Their multilevel hillside home is the perfect example of modern architecture that has withstood the test of time. But until recently, the kitchen remained anchored in the 1980s, when the home was built.
When they purchased the 5,000-square-foot, five-bedroom house in 2003, they made some aesthetic changes because, as Talmadge put it, “it was tasteful and beautiful but not us.”
However, the changes did not extend to the kitchen, which was serviceable though too small for a family that enjoys cooking and entertaining. It was somewhat claustrophobic and gloomy because of its configuration and yellowish oak cabinets, but they lived with it.
While the rest of the house was open and “truly modern,” the three-level kitchen/family area was disjointed and compartmentalized. A wall separated the kitchen from the family room. The informal dining area was two steps up from the kitchen; the family room, two steps up from the dining area.
Failing appliances, outdated cabinetry and lack of space finally led them to call on Harrell Remodeling of Palo Alto, with which they previously had worked. Project manager Scott Marshall and team members Lisa Sten and Gloria Carlson worked with Talmadge and Fiddes to create the ideal fit for their lifestyle and modern surroundings.
The project has garnered awards from the National Association of the Remodeling Industry, Silicon Valley Region, and the National Kitchen and Bath Association.

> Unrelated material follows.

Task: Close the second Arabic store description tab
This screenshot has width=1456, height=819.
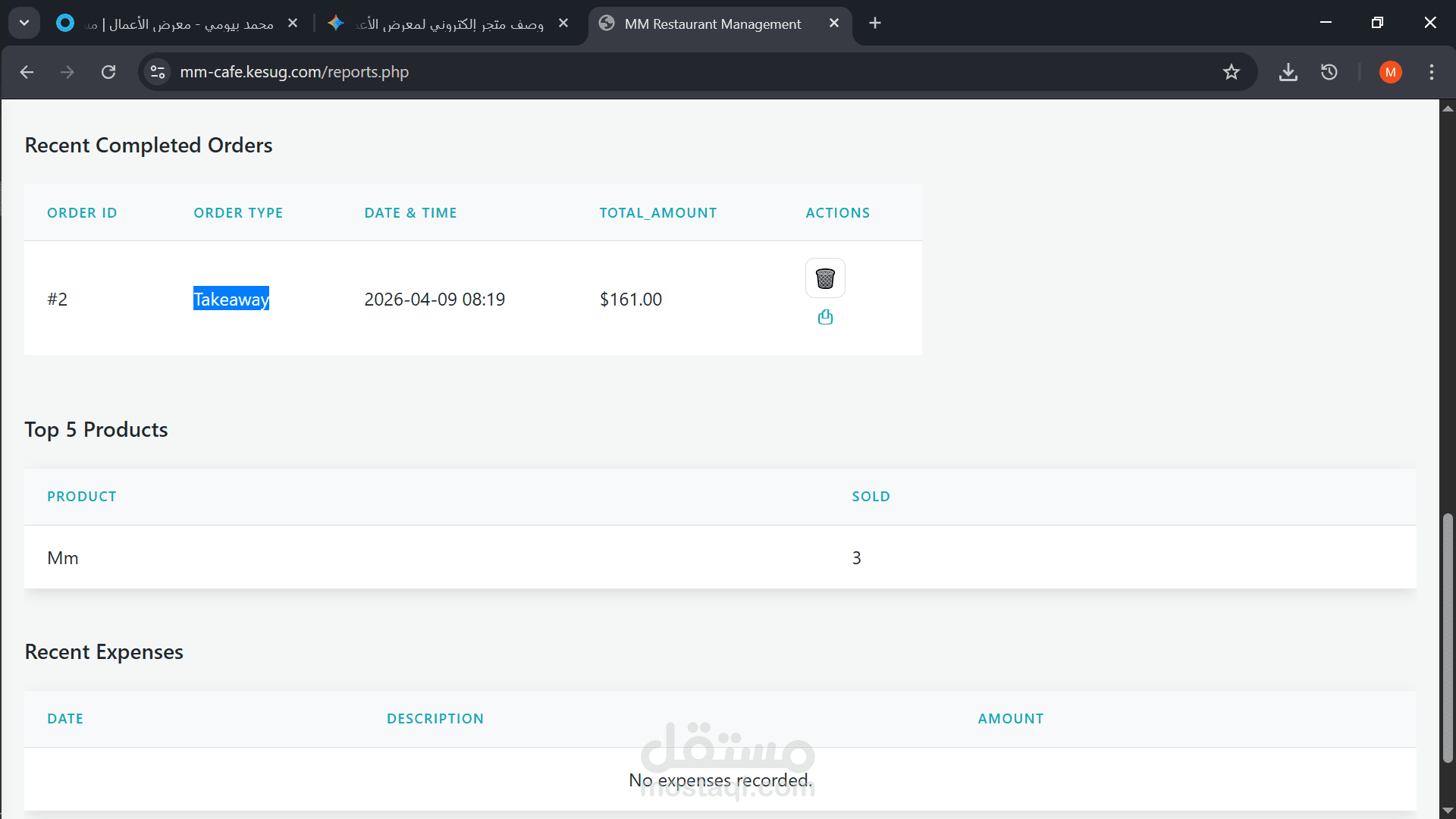Action: (x=563, y=24)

The wall between the kitchen and family room was removed. The kitchen floor was raised to be on one level. And the dining area was moved to the open family room, making the kitchen large enough to accommodate a 15-foot-long island. A section of back-to-back cabinetry between the kitchen and family room provides storage on one side and bookshelves on the other.
Talmadge created continuity in the home’s decor through the use of soft gray, black, bright white and splashes of red.
The kitchen is a case in point. Ultra-contemporary, high-gloss white Poggenpohl cabinetry contrasts with the black slate floor. The backsplash behind the Wolf range is back-painted red SodaGlass and the countertop is gray Caesarstone. White Silestone tops the island, which is noteworthy for its glass display drawers at one end and seating area with built-in Teppanyaki grill at the other. A red pendant light is suspended above the seating area and its gray leather counter-height chairs.
Talmadge claimed the red knobs on the Wolf range were not the reason for selecting it but rather the high BTUs and durability.
There is a wall of Miele ovens: two conventional ovens, one steam oven, one speed oven and two warming drawers.
A family affair
Talmadge and Fiddes share cooking duties. Their children, Ian and Nicola, join in when they’re around. Ian is working toward a doctorate in bioinformatics at UC Santa Cruz and Nicola is studying for a psychology doctorate at the Wright Institute in Berkeley.
“Ian loves the chemistry of cooking,” his mother said. “I gave him Harold McGee’s ‘On Food and Cooking’ and he’s read it seven times.”
This scientific gene might be hereditary. Both parents are molecular biologists. Talmadge diverged into co-founding a medical device company, Kyphon, which was purchased by Medtronic in 2007.
A colorful and dynamic oil painting above the fireplace in the living room speaks to their calling. It was painted by Talmadge’s brother, internationally renowned artist James Talmadge.
“It’s a composite of cellular structures. There’s bacteria, viruses and cellular structures,” Karen Talmadge said.
But, to the uniformed eye, it’s a wonderful collusion of shapes and colors.
James Talmadge’s art is the punctuation of color that sets this modern home apart.
Small organic oil paintings (his) frame the family room fireplace, which formerly had a marble surround. Now it’s taupe-colored plaster. A comfy reclining white leather sofa and matching club chairs invite relaxation. The reading lights are red (what else?) with a yellow base.
But the pièce de résistance in the room is the kidney-shaped movable bar table, which has asymmetrical powder-coated steel legs and a back-painted red glass top. It was designed by Karen Talmadge after she couldn’t find a table she liked.
The table came in handy when the couple hosted a recent party for American Diabetes Association volunteers. (She was national board chairwoman in 2013.)
Refrigerated drawers and a wine refrigerator with two temperature zones are integrated into the bar itself. In the rear corner is a coffee station with a red Nespresso machine, whose color was used in picking the paint for the kitchen backsplash and bar tabletop.
Red LED lights add drama to the new refrigerated wine room, which houses 698 bottles behind glass doors. (It was a hall closet.) The back wall is a stone panel with micro holes that let in light. When the lights are off, it appears to be gray stone. Turn them on and a horizontal pattern of red lights illuminates the wine. It’s a good example of function and beauty, which is what the house is all about.